In 2003, choreographer Farah Khan, a good friend of Khan, decided to revive the plan of directing a film starring him. The project which was originally planned in 2001 but was delayed as Khan got badly injured while shooting an action sequence for Shakti: The Power (2002) due to which he suffered pain in filming for his other projects. He then took over his production company Dreamz Unlimited and transformed it into Red Chillies Entertainment with his wife Gauri Khan, who became the producer of the first production Main Hoon Na (2004).

2004–2010
The production house released Main Hoon Na in 2004, which did well at the box office, becoming the second highest-grossing film of the year. Khan also starred in the company's 2nd release, the 2005 movie Paheli, belonging to genre of Indian Parallel Cinema, the film was critically acclaimed and was selected as India's official entry to the 78th Academy Awards in the Best Foreign Language Film category.
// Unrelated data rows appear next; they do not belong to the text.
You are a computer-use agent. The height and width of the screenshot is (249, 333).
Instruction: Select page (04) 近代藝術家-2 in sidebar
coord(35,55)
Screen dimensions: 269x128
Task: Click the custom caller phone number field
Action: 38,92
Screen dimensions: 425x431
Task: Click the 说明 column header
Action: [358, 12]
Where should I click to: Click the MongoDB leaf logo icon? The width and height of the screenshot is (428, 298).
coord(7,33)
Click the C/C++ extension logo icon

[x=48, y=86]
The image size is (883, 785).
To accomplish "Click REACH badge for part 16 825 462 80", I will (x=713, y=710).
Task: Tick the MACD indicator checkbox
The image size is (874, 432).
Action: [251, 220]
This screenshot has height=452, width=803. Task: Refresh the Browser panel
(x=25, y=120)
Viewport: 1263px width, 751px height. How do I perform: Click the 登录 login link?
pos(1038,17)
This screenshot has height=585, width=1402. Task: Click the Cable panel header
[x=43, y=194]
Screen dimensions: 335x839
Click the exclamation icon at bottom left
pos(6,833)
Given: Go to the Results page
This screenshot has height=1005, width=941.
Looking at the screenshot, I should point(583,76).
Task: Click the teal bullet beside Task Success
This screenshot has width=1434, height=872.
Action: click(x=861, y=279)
The third film produced by the company was Farah Khan's mega-budget Om Shanti Om, which was released in November 2007. The film was set in the 1970s and 2000s and paid tribute to Indian film industry of both these eras. Upon release, it broke many box office records, grossing over  1.49 billion and thus became the highest-grossing Hindi film of all-time at the time of its release. The 2009 film Billu starring Irrfan Khan and Lara Dutta was the company's next release, the film opened to good reviews, but was a failure at the box office. The film made by Roshan Abbas, Always Kabhi Kabhi, did poorly. They also produced My Name Is Khan helmed by Karan Johar which was also co-produced by Dharma Productions and it was declared a critical and commercial success.

2010–present
The company continued working on other projects until finally deciding on Ra.One (2011) starring Khan himself, Kareena Kapoor and Arjun Rampal. The pre-production work began in 2007 after the release of Om Shanti Om. The film's crew consisted of more than 5,000 members from India, Italy and the US, and was pieced together by more than 1,000 people, working in shifts, in around 15 studios across the world. It saw the inclusion of several visual effects techniques being incorporated in the production which were carried out by Red Chillies VFX. With an estimated budget of  1.25 billion, Ra.One was the second-most expensive film ever produced in Indian cinema, and the most expensive Bollywood film. The film witnessed a level of publicity campaigning previously unseen in India films, with marketing taking place over a period of nine months and involving major brand tie-ups of a 52 crore (US$9.88 million) which set the record for the largest marketing budget in India. Shah Rukh Khan decided to dedicate Ra.One to his friend and former CEO Sanjiv Chawla, since he stepped down due to ill health.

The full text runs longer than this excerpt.